There are different variances of the family office including stand-alone offices, multi-family offices and offices administered by regulated trust companies.  A stand-alone office is independent having its own premises and employing dedicated staff.  These offices are not required to be regulated by the Jersey or the Guernsey Financial Services Commission because by definition they do not provide financial services by way of business to the public.  A multi-family office is an office serving like-minded families who share the costs of premises and dedicated staff.  A stand-alone family office can evolve into a multi-family office as one family shares it experiences with other families.  Family offices administered by regulated trust companies provide families with a range of services and can be a preliminary step before establishing a stand-alone office.

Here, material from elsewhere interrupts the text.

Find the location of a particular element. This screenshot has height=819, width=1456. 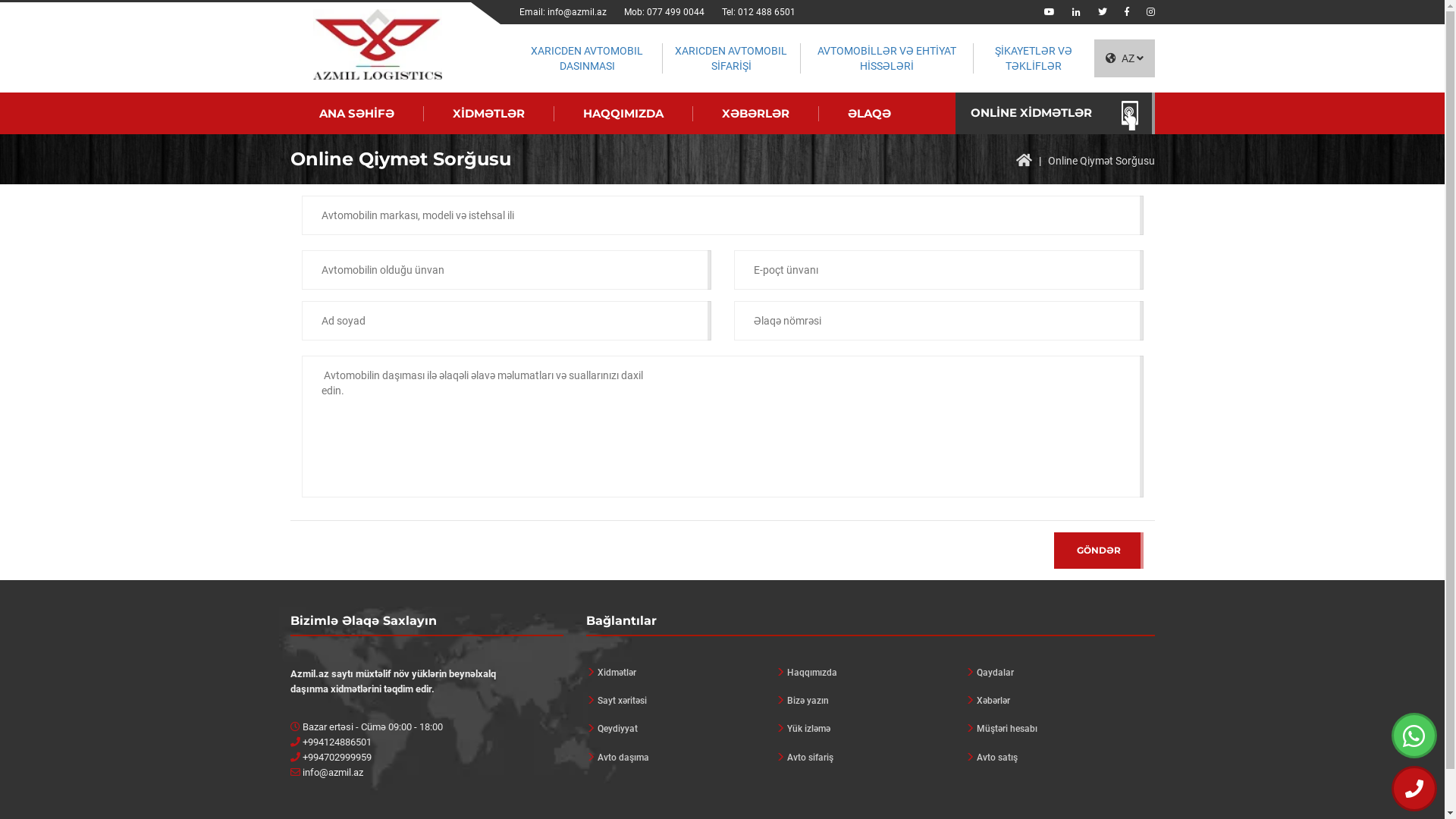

The structure of a family office can take many legal forms and can be a combination of legal forms involving trusts, companies and foundations.  Which form is best may depend on the family’s drivers for establishing the office, the type of assets to be held and perhaps how the family intends to benefit from the structure.  For example, there might be one trust holding the equities in the family business, with restrictions as to the sale or charging of those equities, and multiple trusts benefitting each branch of the family; those individual trusts having sub-funds for investment and asset-holding purposes.  The sub-fund for investment purposes may have an investment committee with and/or reserved investment powers to certain beneficiaries whereas the sub-fund for asset-holding may be entirely discretionary with the assets ring-fenced in subsidiary companies of which family members can be the directors.

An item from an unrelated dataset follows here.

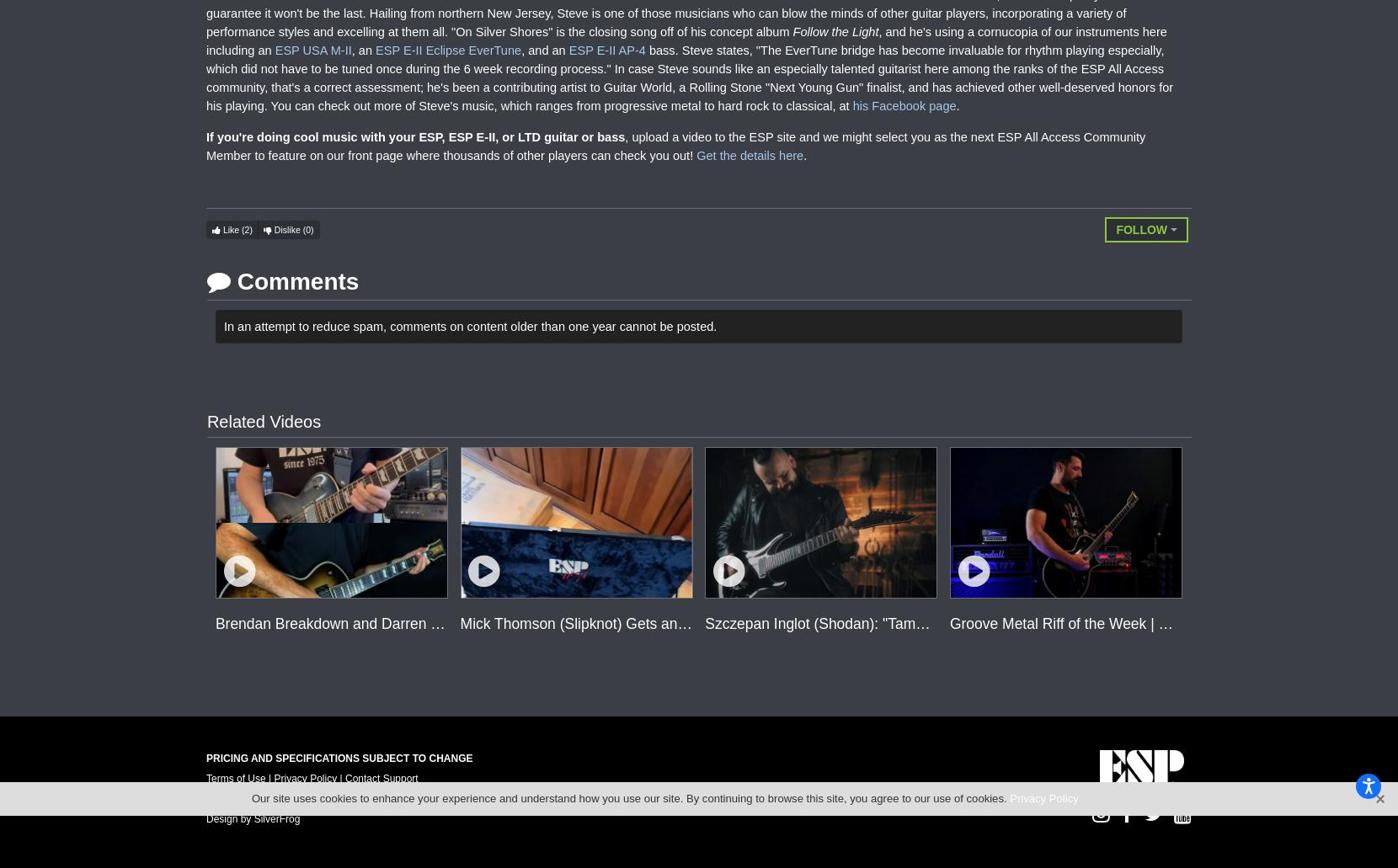 The width and height of the screenshot is (1398, 868). Describe the element at coordinates (685, 68) in the screenshot. I see `'"The EverTune bridge has become invaluable for rhythm playing especially, which did not have to be tuned once during the 6 week recording process." In case Steve sounds like an especially talented guitarist here among the ranks of the ESP All Access community, that's a correct assessment;'` at that location.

Often, private trust companies are used to act as trustees of the family trusts.  These companies are exempt from direct financial regulation and are usually orphan entities; their shares being held by a purpose trust which has the sole purpose of holding those shares.  Often the purpose trust will consist of an enforcer committee made up of family members whose consent is required before the trustees of the purpose trust can take action in relation to the shares in the private trust company.  Likewise, the articles of association of the private trust company are often personalised so voting at board level involves members of the family and there may be different combinations of family members voting at board level at different times.

Despite family offices not being directly regulated in either Jersey or Guernsey, regulation is a factor for families to consider.  Depending on the family office’s activities, key employed staff located in Jersey or Guernsey may need to be regulated for financial services business and a family office might consider its own anti-money laundering regime.

A family office can be considerably effective in preserving and enhancing wealth across a family’s generations.  It can also bring a family together where wealth has previously segregated the family.  Jersey and Guernsey are both attractive places to form a family office because of their long tradition of political, legal and regulatory stability with close links to the UK and the EU; they have flexible and robust laws, highly skilled professionals, mature well-regulated business environments and neutral transparent tax platforms.  Their international reputations are excellent; they are regularly assessed by MoneyVal and are consistently considered to be leading jurisdictions.